## TRY IT
For the listing below, print exactly the lines from the line with "Task: Open the advanced options gear icon" to the line with "Image resolution: width=986", both included, and nothing beyond them.

## PROVIDED DATA
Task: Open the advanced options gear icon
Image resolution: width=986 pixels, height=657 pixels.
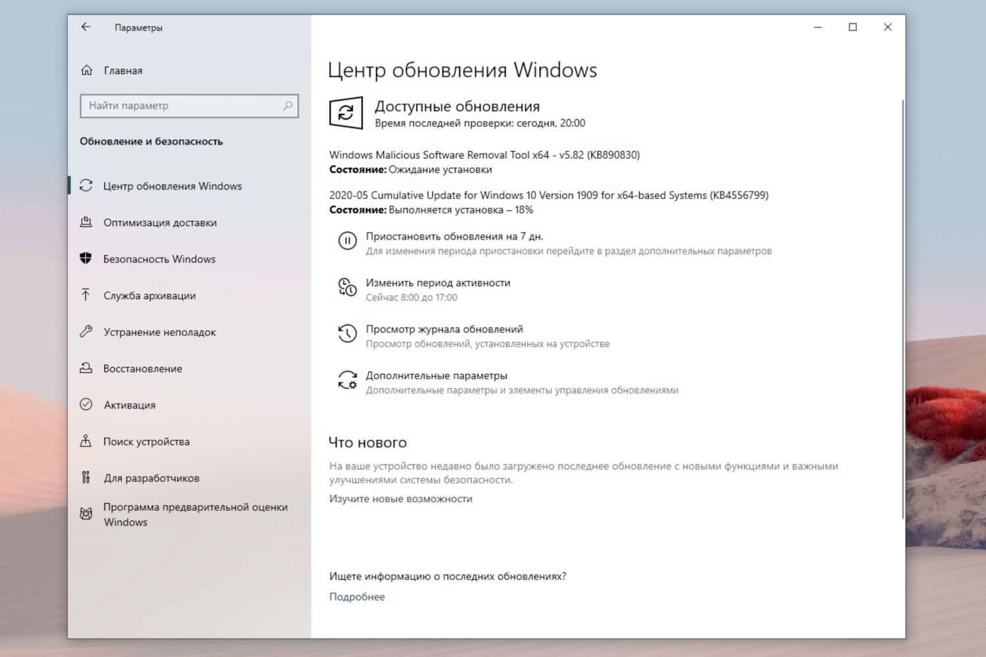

==

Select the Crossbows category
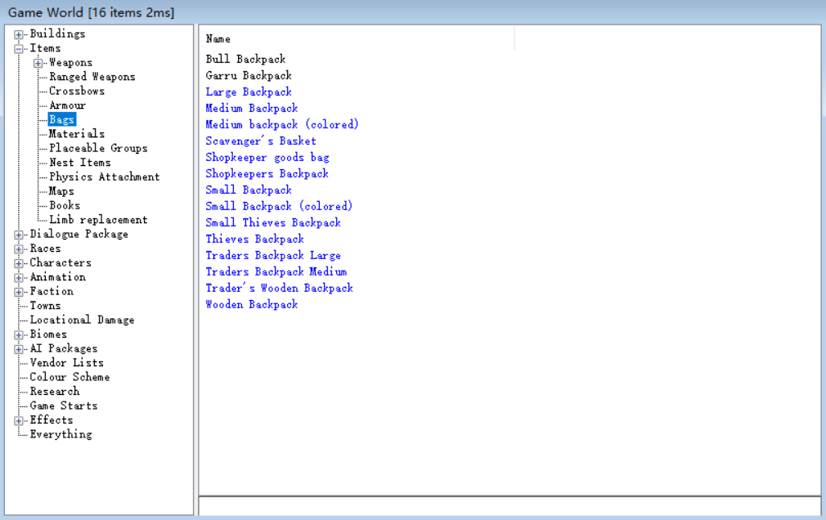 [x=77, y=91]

--

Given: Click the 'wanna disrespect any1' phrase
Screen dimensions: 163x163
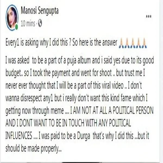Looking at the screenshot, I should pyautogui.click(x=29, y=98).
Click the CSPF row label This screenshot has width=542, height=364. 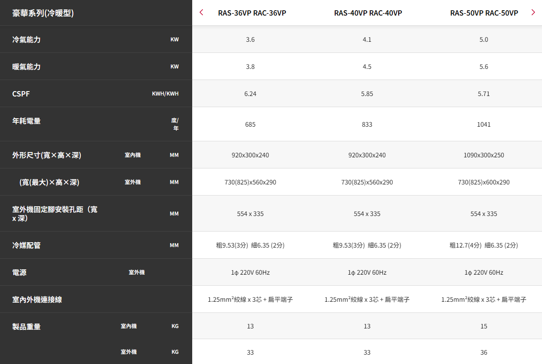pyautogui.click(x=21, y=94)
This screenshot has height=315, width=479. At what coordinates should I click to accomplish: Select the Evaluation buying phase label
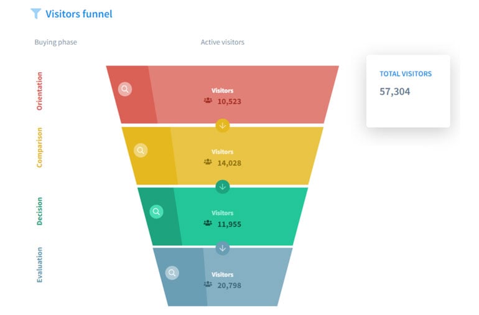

## ANSWER TO THIS EXERCISE
Task: Open the advanced options gear icon
Image resolution: width=986 pixels, height=657 pixels.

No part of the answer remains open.